Every Monday night during jail ministry we have a Mass, or do a liturgical service, based on the previous day's (Sunday's) readings. Yesterday was the feast of Corpus Christi, which is of course all about the very real presence of Christ in the Eucharist.
I don't know what it is about Mondays this summer, but if there is a torrential downpour to be had, it happens Monday night. Tonight was no different - the little Accuweather app on my phone popped up with a tornado warning (pshaw) as I left work and while it stopped for the drive to the detention center, we sat in the multi-purpose room with the winds and rain howling around the building again. Rain is always nice, though, especially during summer, and especially when you are in a place so clinically, purposefully cold. It reminds you of what's outside - the fact that there is an outside.
There was just three of us tonight: two volunteers and one inmate. He is our regular, and we always marvel at the way these discussions help us all gain a deeper understanding of scripture. We covered a lot of ground, and I shared my own feelings on how the Eucharist is not the "easy" part of being, or becoming, Catholic. Some of the first Apostles left Jesus when he began speaking about his body and and blood because it is such a radical idea. For me, it has been much easier to think "God is love" and leave it at that, rather than get into really examining the sacrifice and the reality found in the Host. If that is how you come to the Church, that is fine, but eventually you must see Jesus there in the Communion. I say "must," because otherwise you are cheating yourself - you get this pinch of reality, when there is so much there that God is offering you.
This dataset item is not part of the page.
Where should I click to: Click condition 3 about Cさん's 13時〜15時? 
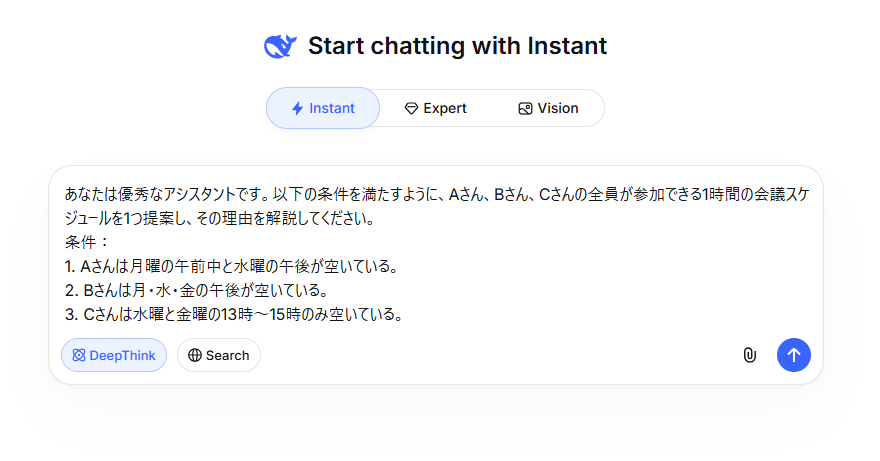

A few weeks ago I did adoration, really and truly, for the first time. I have had other, brief experiences which were parts of some greater activity, so I don't feel they count. It was one of the nights when we arrived at the jail to learn programs were canceled for lock down, and it was of course another rainy Monday, with the rain water gushing in the streets. Cajethan had the brilliant idea to spend that hour, instead of just turning around and going home, to visit the Eucharist for perpetual adoration at St. Agnes. I was secretly thrilled at his suggestion because it had been on my heart for some time. I relished the opportunity to just sit with Christ - not even have to pray the Rosary or anything else, not attempt a grand and deep meditation practice, not read some holy person's words - just be. Look to the monstrance, feel peace and just be.
And that's exactly what happened. There in that little chapel, with the floods soaking the earth outside, the devoted beside me adoring in their own ways - I looked at Jesus inside the monstrance and let go. How and why does that happen? Why does it work? Is it the beauty of the monstrance and the altar? The prayers of the faithful suffused into the very air of the room? Is it because there is no wrong way to adore? Of course there are appropriate and inappropriate ways, but sitting vs. kneeling vs. praying vs. reading - Jesus is just happy you're there with Him. I think that must be it. And if you are open to it and faithful, you feel it.
What a wonderful gift we have as Catholics. This is why we kneel before the pew; this is why a church without the Sacrament on Good Friday feels so horribly empty. Jesus gave us the gift of himself on the cross long ago, yet he also gave us the gift us his person in the Eucharist to be seen and met every day. If it seems too good to be true, just sit with Him for a while. Ask to understand, and allow his Presence to enter your heart. What you feel may be impossible to explain to any other person, and that's fine. After all, that speaks to the very nature of our personal relationship with God. He is waiting for you, and He already knows you.